While at MetroTech Center, Chehadé also generously took the time to address Professor David Lefer’s Innovation and Technology Forum, a course offering that all incoming Tandon freshman are required to complete, in order to immerse themselves in the school’s flagship value of placing technology in service to society. There he discussed in depth his role at the helm of the Internet Corporation for Assigned Names and Numbers (ICANN), which runs the world’s 13 root servers and coordinates Internet Assigned Numbers Authority (IANA) functions — key technical services critical to the continued operations of the Internet's underlying address book, the Domain Name System (DNS).
The system makes possible the existence of one global Internet, which Chehadé considers a vital democratizing force for humanity. No one person, company, organization, or government controls the digital space, he reminded his audience, and he encouraged them to consider applying to the ICANN Fellowship Program, which aims to create a broader, more diverse, more knowledgeable Internet community.

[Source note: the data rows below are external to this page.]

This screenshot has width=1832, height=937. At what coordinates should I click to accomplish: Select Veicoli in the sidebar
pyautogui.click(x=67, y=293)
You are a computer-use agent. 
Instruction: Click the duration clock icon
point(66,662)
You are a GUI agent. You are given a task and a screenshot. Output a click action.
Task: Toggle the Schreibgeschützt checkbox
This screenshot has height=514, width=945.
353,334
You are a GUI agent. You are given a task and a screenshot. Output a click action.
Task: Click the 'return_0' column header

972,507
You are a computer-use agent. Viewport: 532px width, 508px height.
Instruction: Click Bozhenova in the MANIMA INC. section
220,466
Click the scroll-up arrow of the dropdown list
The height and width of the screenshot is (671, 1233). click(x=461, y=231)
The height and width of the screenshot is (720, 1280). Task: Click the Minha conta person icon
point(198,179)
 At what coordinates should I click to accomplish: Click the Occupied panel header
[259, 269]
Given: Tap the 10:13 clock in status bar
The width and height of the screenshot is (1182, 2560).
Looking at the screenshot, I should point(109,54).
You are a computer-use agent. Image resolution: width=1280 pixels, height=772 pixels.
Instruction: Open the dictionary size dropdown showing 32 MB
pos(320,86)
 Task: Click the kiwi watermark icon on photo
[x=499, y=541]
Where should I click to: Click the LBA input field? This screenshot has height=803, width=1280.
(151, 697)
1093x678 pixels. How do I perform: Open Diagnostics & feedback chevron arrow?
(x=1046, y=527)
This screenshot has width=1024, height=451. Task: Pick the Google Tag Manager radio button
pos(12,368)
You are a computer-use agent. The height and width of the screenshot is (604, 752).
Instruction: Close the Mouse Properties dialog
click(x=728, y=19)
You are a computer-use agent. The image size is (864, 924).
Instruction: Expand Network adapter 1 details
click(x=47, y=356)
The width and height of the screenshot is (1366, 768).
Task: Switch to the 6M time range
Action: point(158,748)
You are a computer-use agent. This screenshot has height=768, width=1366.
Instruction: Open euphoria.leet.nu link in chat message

Such a community is a necessity, he says, given that there are now almost 22 billion devices connected to the Internet right now, and that number is expected to rise to an astonishing 100 trillion by the end of 2030. Engineers with Tandon educations are well positioned to make major contributions to that transformation. “If your goals are ambitious, you might accomplish 10 percent of what you set out to do, and that’s if you’re lucky,” he muses. “Yet that 10 percent can make an enormous positive impact on the world.”